▶ **INSTRUCTIONS TO FOLLOW**
In the records below, find the line holding "Where should I click to: Tap" and the line holding "Given: Navigate to the Physical tab". Set down both, with every line between them, exactly.

(Stored data entries)

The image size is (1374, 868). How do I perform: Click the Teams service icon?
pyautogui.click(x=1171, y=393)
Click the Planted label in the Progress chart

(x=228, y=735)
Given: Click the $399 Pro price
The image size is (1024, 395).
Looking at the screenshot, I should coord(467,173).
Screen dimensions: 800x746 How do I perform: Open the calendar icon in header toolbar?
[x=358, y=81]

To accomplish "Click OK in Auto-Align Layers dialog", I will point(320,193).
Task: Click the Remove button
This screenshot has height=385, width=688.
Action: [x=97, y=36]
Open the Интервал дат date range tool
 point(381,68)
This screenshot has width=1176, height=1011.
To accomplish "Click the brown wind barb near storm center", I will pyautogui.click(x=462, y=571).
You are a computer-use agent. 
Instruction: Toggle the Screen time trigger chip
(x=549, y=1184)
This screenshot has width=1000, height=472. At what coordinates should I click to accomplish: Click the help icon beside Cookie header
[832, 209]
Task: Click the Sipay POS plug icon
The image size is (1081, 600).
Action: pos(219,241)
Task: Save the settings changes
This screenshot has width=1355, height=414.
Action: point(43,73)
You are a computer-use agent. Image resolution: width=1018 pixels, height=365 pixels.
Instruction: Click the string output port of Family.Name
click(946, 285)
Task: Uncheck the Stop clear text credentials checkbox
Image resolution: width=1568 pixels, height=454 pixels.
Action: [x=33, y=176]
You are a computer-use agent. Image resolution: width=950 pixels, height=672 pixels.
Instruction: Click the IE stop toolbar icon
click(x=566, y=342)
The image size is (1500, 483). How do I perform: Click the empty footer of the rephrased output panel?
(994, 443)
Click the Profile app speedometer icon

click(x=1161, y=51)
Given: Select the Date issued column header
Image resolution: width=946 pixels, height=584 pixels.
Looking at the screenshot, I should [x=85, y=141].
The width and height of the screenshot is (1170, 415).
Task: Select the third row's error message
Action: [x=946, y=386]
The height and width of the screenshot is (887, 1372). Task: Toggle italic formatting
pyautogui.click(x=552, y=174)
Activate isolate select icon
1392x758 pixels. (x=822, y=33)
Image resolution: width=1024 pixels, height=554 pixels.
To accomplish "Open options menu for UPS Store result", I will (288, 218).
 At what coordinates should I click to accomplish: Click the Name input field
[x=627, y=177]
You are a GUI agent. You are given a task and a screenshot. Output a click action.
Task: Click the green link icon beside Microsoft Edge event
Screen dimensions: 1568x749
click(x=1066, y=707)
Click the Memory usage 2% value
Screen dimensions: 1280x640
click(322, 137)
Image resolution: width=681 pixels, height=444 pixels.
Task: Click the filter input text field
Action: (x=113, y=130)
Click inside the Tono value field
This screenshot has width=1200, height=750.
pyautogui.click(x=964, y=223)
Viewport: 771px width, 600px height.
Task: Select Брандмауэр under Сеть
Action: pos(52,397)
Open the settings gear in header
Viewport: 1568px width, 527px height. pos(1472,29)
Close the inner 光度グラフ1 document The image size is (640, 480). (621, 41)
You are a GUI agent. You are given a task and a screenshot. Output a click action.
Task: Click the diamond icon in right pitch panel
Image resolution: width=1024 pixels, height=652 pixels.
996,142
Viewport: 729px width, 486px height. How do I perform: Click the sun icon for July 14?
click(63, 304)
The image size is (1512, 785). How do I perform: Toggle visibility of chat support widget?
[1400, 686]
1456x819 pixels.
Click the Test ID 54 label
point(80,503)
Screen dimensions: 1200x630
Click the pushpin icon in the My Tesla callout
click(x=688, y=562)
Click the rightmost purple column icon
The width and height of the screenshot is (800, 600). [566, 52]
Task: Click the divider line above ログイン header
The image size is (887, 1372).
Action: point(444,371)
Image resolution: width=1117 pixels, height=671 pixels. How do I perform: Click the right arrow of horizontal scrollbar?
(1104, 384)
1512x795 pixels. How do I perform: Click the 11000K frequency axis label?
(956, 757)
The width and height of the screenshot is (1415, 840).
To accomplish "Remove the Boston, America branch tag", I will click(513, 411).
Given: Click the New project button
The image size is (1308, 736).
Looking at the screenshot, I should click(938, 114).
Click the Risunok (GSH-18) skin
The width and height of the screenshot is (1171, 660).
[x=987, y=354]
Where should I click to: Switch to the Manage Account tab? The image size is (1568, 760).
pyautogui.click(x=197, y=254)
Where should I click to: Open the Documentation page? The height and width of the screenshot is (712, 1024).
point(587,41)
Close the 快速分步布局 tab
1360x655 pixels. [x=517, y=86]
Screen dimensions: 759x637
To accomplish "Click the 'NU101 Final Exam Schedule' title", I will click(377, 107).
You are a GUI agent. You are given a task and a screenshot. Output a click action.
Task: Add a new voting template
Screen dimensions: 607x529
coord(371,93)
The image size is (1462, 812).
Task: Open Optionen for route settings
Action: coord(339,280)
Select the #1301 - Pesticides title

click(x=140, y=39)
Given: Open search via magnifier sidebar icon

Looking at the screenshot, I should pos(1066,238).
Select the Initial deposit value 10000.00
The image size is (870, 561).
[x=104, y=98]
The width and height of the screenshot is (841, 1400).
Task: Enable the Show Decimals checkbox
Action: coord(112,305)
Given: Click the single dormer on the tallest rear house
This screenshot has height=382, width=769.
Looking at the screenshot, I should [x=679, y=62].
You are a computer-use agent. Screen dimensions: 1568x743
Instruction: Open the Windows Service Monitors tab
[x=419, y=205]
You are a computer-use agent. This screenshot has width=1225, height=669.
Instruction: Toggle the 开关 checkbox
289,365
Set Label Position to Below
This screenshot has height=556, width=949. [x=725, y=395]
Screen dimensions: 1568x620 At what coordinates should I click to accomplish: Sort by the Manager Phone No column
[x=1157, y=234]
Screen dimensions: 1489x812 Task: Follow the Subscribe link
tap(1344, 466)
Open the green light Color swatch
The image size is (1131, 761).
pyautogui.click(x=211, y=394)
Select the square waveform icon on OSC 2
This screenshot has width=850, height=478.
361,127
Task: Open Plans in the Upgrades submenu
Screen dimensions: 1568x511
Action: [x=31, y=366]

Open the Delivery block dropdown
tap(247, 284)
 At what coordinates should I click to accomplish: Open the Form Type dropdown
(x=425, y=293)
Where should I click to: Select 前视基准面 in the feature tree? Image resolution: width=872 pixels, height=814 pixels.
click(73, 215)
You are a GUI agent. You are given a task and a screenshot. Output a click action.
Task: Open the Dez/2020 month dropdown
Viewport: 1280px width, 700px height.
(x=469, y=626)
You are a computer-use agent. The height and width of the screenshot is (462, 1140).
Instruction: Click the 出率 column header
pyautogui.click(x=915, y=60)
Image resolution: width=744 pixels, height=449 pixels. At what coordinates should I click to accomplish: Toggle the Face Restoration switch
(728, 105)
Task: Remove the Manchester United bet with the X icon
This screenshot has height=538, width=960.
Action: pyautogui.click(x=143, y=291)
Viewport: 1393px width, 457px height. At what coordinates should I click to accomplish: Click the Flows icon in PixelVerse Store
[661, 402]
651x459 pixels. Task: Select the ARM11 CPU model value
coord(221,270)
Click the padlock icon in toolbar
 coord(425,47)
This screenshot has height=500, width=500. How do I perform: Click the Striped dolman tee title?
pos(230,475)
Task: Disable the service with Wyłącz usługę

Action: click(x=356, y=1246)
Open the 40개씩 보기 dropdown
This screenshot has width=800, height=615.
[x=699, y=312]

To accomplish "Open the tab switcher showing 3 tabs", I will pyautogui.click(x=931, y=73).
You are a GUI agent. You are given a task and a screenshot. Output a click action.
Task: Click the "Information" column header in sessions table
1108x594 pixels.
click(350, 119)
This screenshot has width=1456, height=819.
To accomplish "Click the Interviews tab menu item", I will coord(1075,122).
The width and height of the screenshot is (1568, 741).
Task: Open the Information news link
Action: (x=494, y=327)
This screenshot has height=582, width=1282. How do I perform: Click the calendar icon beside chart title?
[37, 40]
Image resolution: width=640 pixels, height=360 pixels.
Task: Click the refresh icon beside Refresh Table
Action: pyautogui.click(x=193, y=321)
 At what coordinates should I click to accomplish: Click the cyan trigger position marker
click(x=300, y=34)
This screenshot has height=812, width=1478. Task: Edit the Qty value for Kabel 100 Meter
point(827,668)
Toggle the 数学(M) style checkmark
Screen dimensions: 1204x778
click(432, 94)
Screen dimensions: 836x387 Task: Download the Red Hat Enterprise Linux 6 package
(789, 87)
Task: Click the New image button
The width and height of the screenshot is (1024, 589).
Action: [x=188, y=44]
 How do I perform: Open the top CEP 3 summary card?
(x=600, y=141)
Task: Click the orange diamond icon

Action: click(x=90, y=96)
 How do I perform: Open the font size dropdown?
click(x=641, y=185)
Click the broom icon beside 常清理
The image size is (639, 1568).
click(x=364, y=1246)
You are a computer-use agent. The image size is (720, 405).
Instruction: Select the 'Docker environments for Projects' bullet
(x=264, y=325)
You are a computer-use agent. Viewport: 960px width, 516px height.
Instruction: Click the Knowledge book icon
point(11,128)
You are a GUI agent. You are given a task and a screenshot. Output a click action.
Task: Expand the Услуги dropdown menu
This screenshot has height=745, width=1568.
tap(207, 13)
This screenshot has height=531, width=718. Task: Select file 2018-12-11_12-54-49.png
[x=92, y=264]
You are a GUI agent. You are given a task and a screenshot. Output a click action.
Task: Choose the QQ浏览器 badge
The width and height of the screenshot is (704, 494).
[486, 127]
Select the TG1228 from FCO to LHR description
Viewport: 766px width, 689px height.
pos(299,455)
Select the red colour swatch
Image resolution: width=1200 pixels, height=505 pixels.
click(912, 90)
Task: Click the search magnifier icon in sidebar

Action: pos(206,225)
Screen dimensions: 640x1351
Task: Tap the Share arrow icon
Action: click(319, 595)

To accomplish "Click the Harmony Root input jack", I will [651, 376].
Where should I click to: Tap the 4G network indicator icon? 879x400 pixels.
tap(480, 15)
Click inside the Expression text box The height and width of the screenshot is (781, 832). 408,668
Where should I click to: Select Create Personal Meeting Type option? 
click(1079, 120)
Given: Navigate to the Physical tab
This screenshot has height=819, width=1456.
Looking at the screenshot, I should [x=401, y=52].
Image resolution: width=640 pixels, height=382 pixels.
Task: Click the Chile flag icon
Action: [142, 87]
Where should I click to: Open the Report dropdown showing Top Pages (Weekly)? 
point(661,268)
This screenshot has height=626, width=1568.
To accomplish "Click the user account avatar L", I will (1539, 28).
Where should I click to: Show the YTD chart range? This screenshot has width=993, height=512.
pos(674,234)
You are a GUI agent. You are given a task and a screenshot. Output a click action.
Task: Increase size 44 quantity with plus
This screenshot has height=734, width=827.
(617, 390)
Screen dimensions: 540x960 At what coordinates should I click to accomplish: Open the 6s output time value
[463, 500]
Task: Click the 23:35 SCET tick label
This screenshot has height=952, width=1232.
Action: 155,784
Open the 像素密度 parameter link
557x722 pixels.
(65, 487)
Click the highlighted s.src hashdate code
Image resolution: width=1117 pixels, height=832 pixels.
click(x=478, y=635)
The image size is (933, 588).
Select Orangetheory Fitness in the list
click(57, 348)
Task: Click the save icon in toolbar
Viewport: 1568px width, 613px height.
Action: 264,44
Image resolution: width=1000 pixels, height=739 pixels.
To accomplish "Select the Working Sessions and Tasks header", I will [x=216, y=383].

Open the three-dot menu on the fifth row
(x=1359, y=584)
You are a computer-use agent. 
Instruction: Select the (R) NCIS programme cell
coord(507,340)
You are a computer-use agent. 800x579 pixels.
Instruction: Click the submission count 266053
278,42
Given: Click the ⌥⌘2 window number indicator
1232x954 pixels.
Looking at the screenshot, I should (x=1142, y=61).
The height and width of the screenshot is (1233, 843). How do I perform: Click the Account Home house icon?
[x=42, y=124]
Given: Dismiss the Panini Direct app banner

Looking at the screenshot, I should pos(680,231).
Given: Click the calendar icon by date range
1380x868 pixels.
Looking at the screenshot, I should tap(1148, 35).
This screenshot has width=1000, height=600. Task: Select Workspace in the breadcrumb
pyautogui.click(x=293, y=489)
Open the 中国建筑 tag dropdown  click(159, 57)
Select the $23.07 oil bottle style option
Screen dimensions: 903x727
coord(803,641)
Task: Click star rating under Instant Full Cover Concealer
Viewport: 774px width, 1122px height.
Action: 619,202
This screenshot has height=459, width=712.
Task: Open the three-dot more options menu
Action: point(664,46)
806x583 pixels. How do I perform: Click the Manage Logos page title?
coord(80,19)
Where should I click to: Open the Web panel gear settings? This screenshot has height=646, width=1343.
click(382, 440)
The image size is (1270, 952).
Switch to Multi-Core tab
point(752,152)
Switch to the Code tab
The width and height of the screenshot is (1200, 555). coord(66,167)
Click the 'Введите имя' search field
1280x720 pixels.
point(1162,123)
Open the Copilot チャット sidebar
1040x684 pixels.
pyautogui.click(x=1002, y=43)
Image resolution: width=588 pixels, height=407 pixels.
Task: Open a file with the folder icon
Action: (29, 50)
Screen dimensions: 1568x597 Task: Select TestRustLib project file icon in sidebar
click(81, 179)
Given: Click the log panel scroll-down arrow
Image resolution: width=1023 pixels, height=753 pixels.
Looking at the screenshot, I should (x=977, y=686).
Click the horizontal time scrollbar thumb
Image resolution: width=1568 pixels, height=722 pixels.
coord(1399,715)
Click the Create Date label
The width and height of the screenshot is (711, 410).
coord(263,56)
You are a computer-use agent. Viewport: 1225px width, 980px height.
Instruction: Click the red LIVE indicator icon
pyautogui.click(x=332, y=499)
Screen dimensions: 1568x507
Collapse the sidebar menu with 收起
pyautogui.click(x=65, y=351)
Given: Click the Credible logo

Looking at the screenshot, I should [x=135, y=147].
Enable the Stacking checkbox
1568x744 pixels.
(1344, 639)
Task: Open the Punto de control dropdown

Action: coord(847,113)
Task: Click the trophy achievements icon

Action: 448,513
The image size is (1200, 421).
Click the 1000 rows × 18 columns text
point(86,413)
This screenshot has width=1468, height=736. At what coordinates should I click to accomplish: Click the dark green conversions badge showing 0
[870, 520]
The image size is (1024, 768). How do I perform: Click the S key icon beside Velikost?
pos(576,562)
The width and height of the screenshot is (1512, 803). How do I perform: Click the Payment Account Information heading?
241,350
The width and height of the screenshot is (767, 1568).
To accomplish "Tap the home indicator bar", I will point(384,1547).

▶ **WRITTEN SOLUTION**
Where should I click to: Tap the 4G network indicator icon? 879x400 pixels.
tap(480, 15)
Click inside the Expression text box The height and width of the screenshot is (781, 832). 408,668
Where should I click to: Select Create Personal Meeting Type option? 
click(1079, 120)
Given: Navigate to the Physical tab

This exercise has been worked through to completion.